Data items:
···
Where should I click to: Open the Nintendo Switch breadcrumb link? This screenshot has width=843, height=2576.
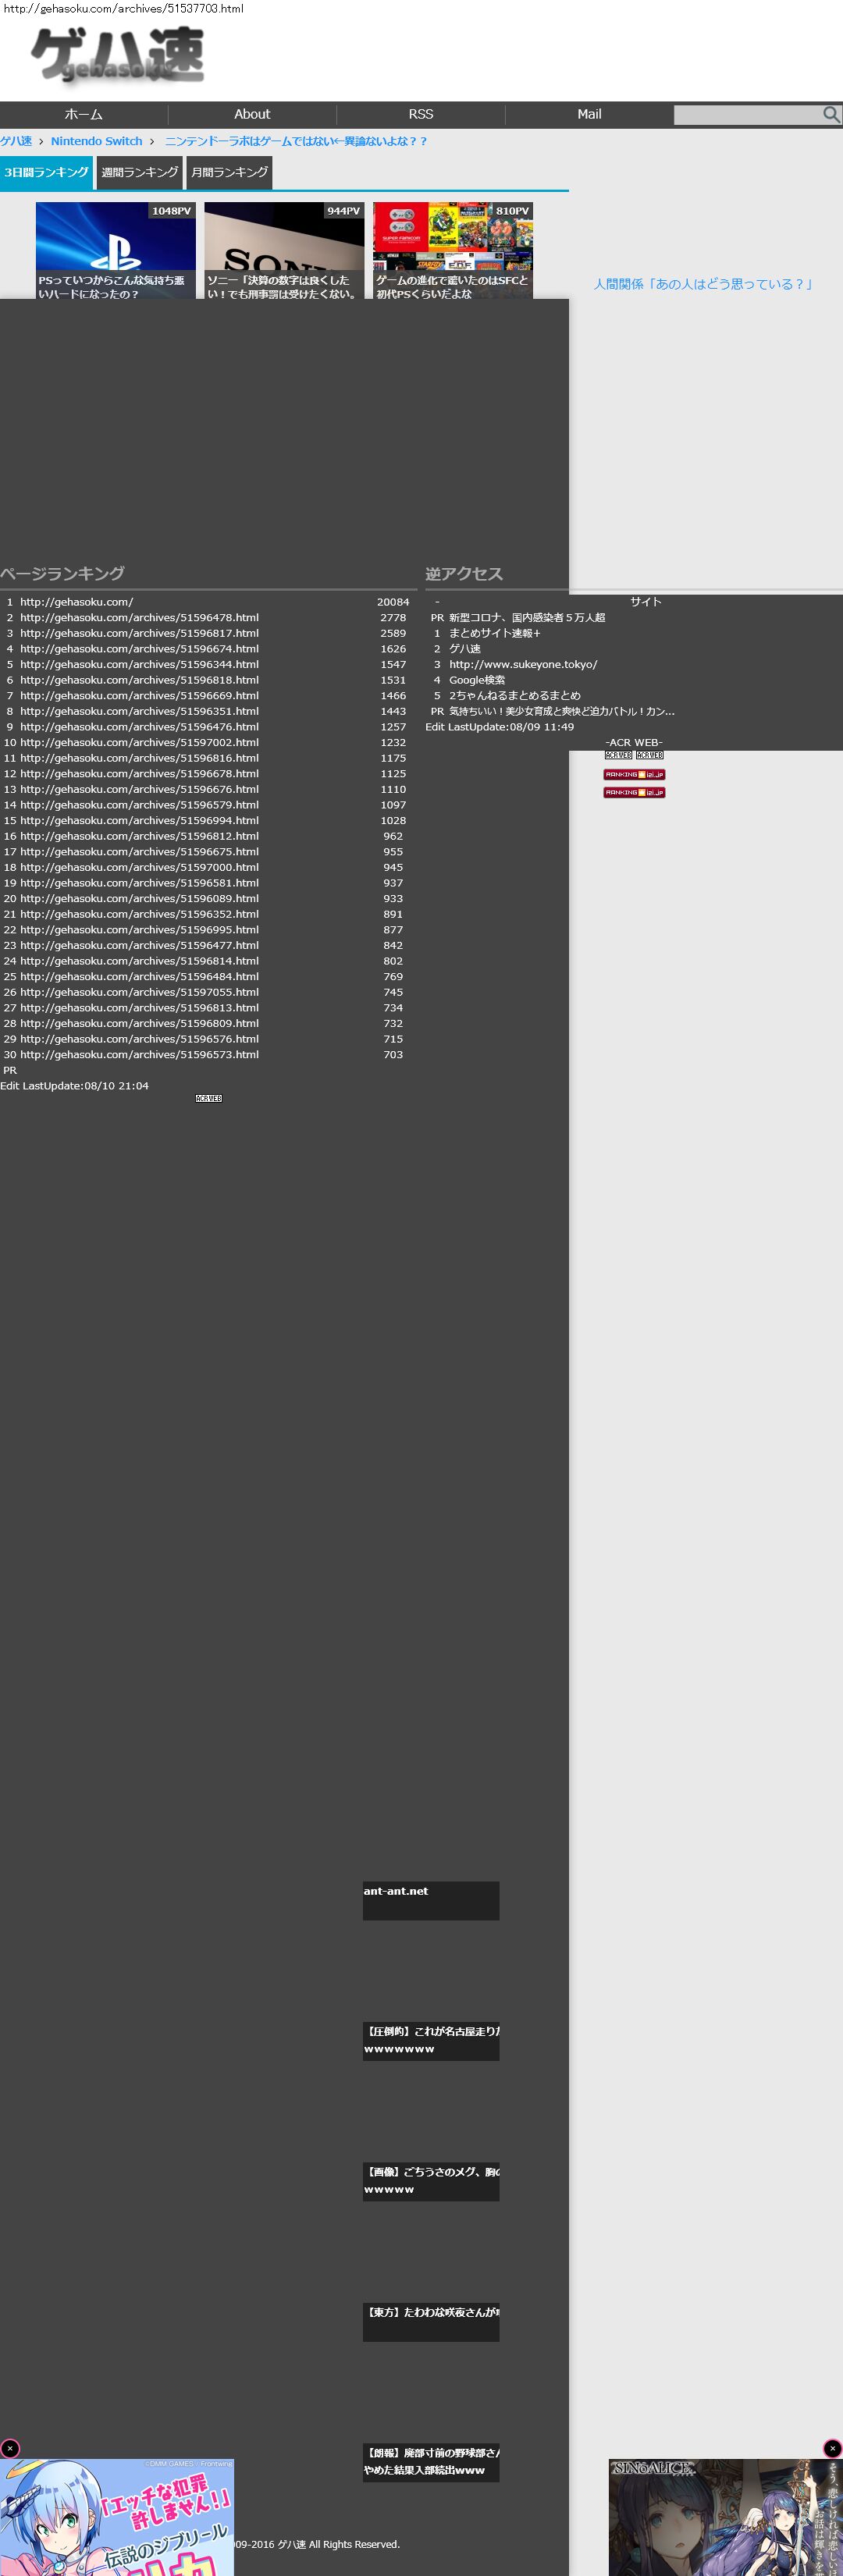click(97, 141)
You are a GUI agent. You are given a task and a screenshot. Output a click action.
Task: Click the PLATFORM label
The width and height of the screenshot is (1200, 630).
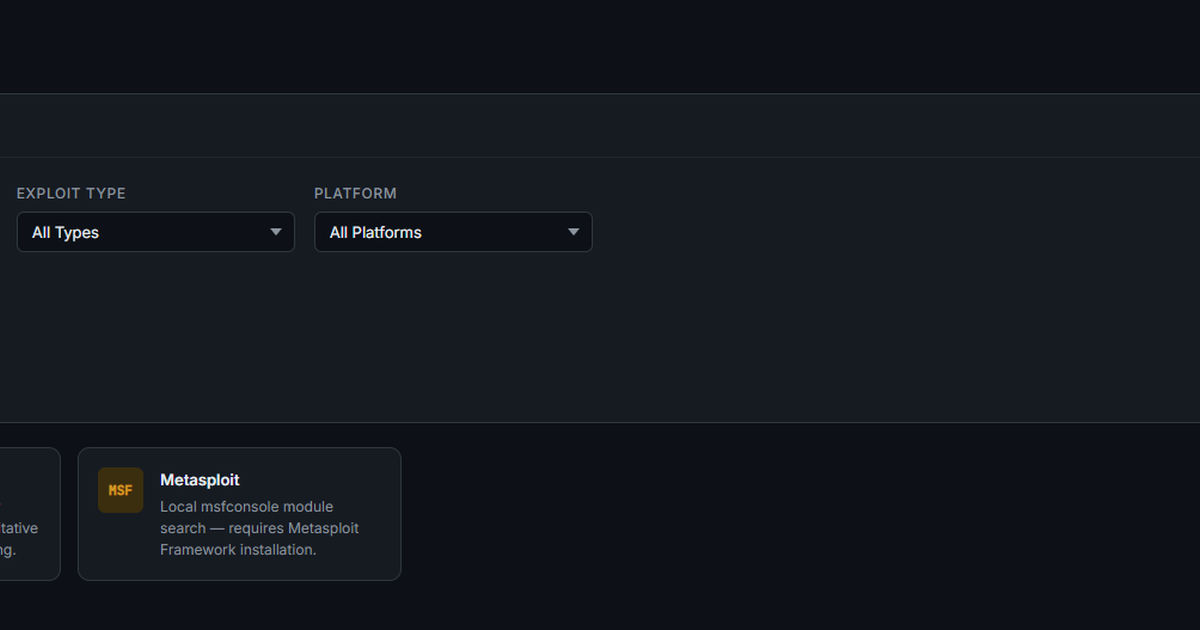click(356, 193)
···
Instructions for the task: The response must restate exactly the lines from the one containing "Task: Click the PLATFORM label" through the end of the records above and must leave out all pictures.

Response area:
Task: Click the PLATFORM label
The width and height of the screenshot is (1200, 630).
click(356, 193)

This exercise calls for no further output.